Provided text —

------------

Beta-lactoglobulin is the dominant one, accounting for about 50% of total whey protein. Alpha-lactalbumin makes up around 5%, immunoglobulins (antibody proteins from the cow’s immune system) contribute about 3%, and bovine serum albumin roughly 1%. There are also trace amounts of lactoferrin, an iron-binding protein that plays a role in immune function, antimicrobial defense, and gut health. Lactoferrin helps regulate iron absorption and supports beneficial gut bacteria, which is one reason it’s been studied extensively in infant nutrition.
What makes whey protein particularly useful for muscle building is its amino acid profile. Leucine, the amino acid most responsible for triggering muscle protein synthesis, makes up about 13.6% of whey protein. That’s higher than virtually any other common protein source, including eggs, soy, and casein. This leucine density is the main reason whey protein became the dominant supplement in sports nutrition.

------------

Information —
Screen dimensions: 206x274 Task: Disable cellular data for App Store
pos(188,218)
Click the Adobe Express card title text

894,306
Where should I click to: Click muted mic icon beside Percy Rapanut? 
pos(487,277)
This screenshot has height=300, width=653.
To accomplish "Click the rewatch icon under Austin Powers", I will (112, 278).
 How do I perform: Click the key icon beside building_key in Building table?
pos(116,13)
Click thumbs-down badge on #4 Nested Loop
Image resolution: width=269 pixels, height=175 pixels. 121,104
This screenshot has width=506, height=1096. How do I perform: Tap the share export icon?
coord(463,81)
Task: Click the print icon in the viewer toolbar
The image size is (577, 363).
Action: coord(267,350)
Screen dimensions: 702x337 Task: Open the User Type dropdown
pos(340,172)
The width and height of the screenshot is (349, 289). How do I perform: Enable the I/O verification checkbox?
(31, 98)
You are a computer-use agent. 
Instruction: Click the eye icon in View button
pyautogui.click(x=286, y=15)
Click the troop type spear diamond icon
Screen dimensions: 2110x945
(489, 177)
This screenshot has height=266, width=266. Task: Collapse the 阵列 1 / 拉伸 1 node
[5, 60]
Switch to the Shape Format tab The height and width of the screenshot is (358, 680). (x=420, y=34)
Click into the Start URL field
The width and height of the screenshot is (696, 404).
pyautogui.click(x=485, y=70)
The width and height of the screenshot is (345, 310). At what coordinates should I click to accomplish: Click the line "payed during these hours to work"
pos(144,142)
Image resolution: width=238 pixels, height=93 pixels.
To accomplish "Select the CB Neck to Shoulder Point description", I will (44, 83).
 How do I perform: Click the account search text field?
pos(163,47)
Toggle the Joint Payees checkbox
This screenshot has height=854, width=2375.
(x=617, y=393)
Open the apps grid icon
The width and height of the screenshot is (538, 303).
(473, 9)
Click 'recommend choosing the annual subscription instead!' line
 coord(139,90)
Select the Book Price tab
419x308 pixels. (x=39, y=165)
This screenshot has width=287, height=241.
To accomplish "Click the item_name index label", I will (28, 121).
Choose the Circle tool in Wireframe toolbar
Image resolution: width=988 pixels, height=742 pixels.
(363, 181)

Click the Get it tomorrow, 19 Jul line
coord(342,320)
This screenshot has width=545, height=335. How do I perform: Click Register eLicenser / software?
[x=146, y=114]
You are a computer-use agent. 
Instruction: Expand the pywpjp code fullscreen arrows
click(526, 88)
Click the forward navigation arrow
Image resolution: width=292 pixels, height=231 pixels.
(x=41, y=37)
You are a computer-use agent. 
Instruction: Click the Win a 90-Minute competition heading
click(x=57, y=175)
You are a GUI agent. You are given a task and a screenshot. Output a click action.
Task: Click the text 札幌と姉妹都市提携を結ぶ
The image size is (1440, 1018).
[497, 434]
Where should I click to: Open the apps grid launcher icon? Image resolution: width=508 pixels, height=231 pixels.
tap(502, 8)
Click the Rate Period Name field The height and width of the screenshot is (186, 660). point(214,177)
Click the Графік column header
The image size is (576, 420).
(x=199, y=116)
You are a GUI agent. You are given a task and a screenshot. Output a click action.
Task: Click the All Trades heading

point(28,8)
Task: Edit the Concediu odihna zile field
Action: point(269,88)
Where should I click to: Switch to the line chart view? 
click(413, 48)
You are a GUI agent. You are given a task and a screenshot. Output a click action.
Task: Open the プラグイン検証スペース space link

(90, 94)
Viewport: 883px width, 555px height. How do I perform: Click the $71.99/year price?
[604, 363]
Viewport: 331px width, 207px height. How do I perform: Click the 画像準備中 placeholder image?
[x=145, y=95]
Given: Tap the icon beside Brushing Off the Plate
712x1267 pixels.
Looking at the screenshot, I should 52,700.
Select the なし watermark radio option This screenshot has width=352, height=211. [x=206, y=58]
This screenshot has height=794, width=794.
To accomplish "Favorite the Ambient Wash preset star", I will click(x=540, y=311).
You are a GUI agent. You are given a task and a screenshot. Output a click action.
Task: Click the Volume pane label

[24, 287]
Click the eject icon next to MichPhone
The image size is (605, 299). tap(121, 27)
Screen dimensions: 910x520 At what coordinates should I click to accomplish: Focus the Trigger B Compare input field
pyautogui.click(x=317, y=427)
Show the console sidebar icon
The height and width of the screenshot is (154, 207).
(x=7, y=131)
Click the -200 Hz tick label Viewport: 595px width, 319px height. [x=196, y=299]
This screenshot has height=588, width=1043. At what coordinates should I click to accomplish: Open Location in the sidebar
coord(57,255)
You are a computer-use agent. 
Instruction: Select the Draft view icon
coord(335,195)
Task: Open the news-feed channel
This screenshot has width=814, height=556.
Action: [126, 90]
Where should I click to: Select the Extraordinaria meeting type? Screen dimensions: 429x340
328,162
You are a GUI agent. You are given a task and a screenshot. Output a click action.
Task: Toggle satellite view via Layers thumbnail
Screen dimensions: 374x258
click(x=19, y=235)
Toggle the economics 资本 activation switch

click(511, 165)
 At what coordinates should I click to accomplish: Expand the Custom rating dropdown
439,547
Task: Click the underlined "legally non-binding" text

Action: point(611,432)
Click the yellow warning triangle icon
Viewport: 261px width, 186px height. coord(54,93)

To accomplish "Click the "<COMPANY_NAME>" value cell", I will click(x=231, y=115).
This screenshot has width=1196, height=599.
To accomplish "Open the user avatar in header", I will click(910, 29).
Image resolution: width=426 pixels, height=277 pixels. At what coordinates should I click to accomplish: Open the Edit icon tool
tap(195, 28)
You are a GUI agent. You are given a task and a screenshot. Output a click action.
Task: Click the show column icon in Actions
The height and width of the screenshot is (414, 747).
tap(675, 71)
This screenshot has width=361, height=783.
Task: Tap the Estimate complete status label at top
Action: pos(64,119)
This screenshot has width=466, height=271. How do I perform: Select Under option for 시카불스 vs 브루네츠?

------------

Prompt 1 — According to the whey protein passage, roughly what share of whey protein is leucine?
Prompt 2 — Name every protein that the whey protein passage identifies as a component of whey.
Prompt 3 — Write the next paragraph of the whey protein passage, beginning right after its final sentence.
The listing isn't used in this exercise.

Your response 1 — Leucine makes up about 13.6% of whey protein.

Your response 2 — Beta-lactoglobulin, alpha-lactalbumin, immunoglobulins, bovine serum albumin, and lactoferrin.

Your response 3 —
Lactose: The Largest Solid Component
By dry weight, lactose (milk sugar) is actually the biggest component of whey, not protein. Nearly 5% of liquid whey is lactose, compared to less than 1% protein. When manufacturers produce whey protein concentrate or isolate, much of the processing involves removing this lactose to increase the protein percentage. The lactose and minerals filtered out during that process become a product called whey permeate, which has its own commercial uses: replacing maltodextrin or dextrose in processed foods, providing carbohydrates and electrolytes in sports drinks, and helping reduce sodium content in formulations.
This is why whey protein concentrate and whey protein isolate differ. Concentrate typically contains 30% to 80% protein (with remaining lactose and fat), while isolate is filtered further to reach 90% protein or higher, stripping out most of the lactose. If you’re lactose intolerant and considering whey supplements, the isolate form contains very little lactose compared to concentrate.
Minerals and Micronutrients
The mineral fraction of whey (about 0.5% of the liquid) includes calcium, phosphorus, magnesium, sodium, potassium, and zinc. These minerals were dissolved in the original milk and remained in solution when the curds formed. The exact amounts depend on the type of whey. As noted earlier, acid whey is substantially richer in calcium and zinc because acidic conditions dissolve minerals that would otherwise stay bound to casein in the curd.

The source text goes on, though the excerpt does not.